_What is being asked_
Reproduce each of the records below word for word, leaving out the pictures.

[Dataset start]

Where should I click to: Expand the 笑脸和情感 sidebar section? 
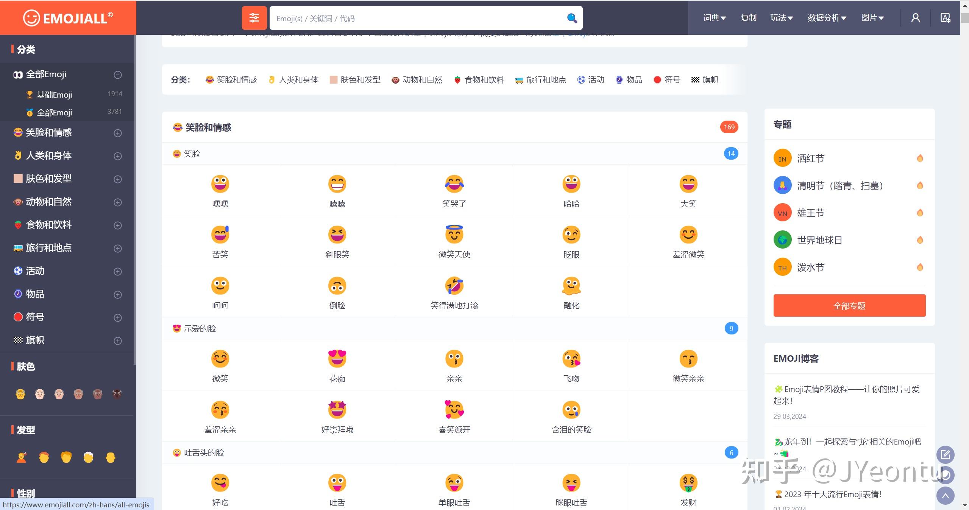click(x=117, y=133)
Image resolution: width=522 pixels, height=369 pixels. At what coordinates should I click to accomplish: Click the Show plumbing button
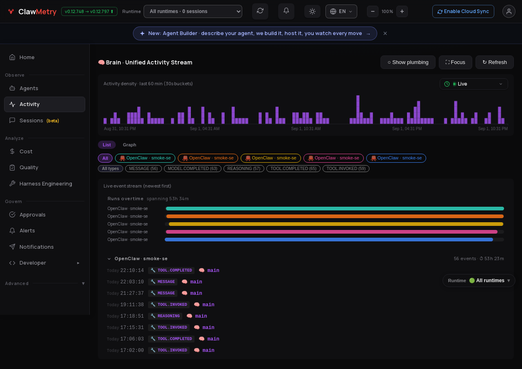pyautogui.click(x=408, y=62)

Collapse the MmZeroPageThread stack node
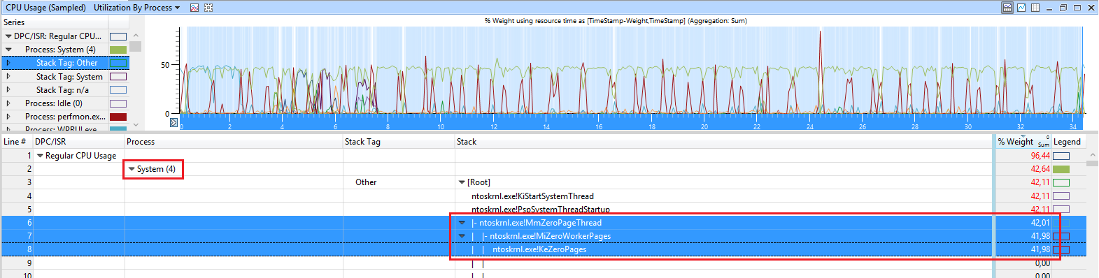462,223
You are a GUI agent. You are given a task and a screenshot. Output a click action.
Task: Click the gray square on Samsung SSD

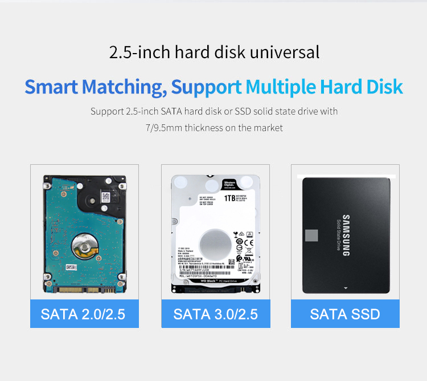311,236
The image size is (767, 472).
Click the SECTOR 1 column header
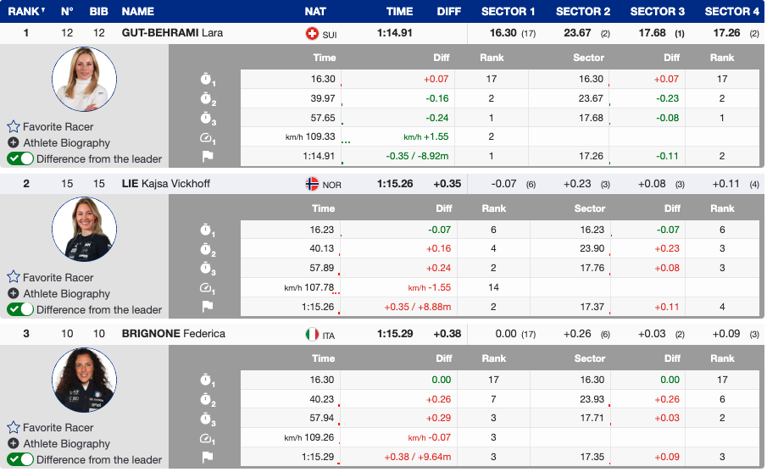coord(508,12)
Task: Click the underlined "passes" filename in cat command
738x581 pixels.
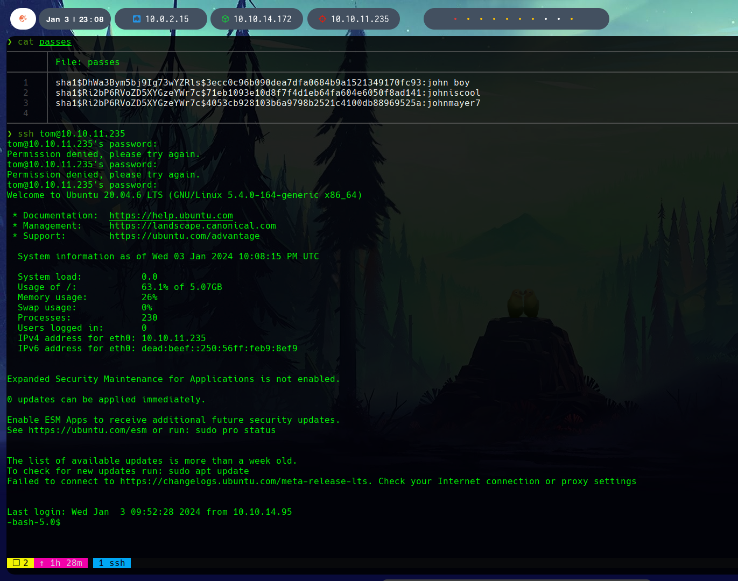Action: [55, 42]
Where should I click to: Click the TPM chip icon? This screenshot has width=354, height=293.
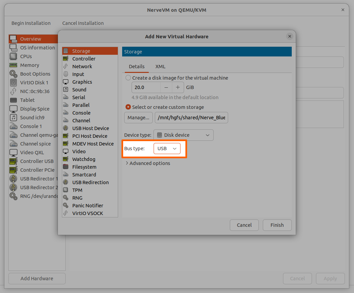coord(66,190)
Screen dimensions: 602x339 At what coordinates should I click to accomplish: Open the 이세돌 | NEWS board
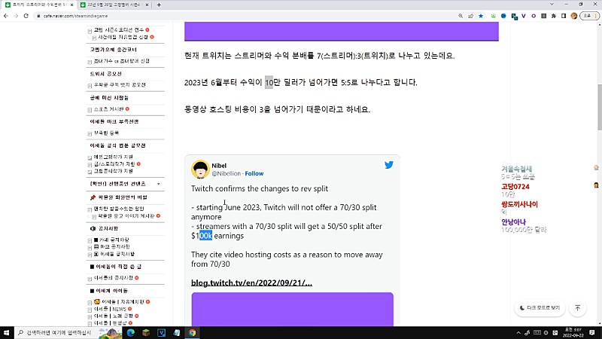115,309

[Dataset end]

_Result_
Where should I click to: Expand the 笑脸和情感 sidebar section? 
click(x=117, y=133)
Image resolution: width=522 pixels, height=369 pixels. At what coordinates should I click to accomplish: Click the Show plumbing button
pyautogui.click(x=408, y=62)

Collapse the MmZeroPageThread stack node
462,223
You are a GUI agent. You are given a task and a screenshot. Output a click action.
Task: Click the gray square on Samsung SSD

311,236
The image size is (767, 472).
Click the SECTOR 1 column header
coord(508,12)
Task: Click the underlined "passes" filename in cat command
738x581 pixels.
Action: [55, 42]
Where should I click to: Click the TPM chip icon? This screenshot has width=354, height=293.
coord(66,190)
Screen dimensions: 602x339 At what coordinates should I click to accomplish: Open the 이세돌 | NEWS board
115,309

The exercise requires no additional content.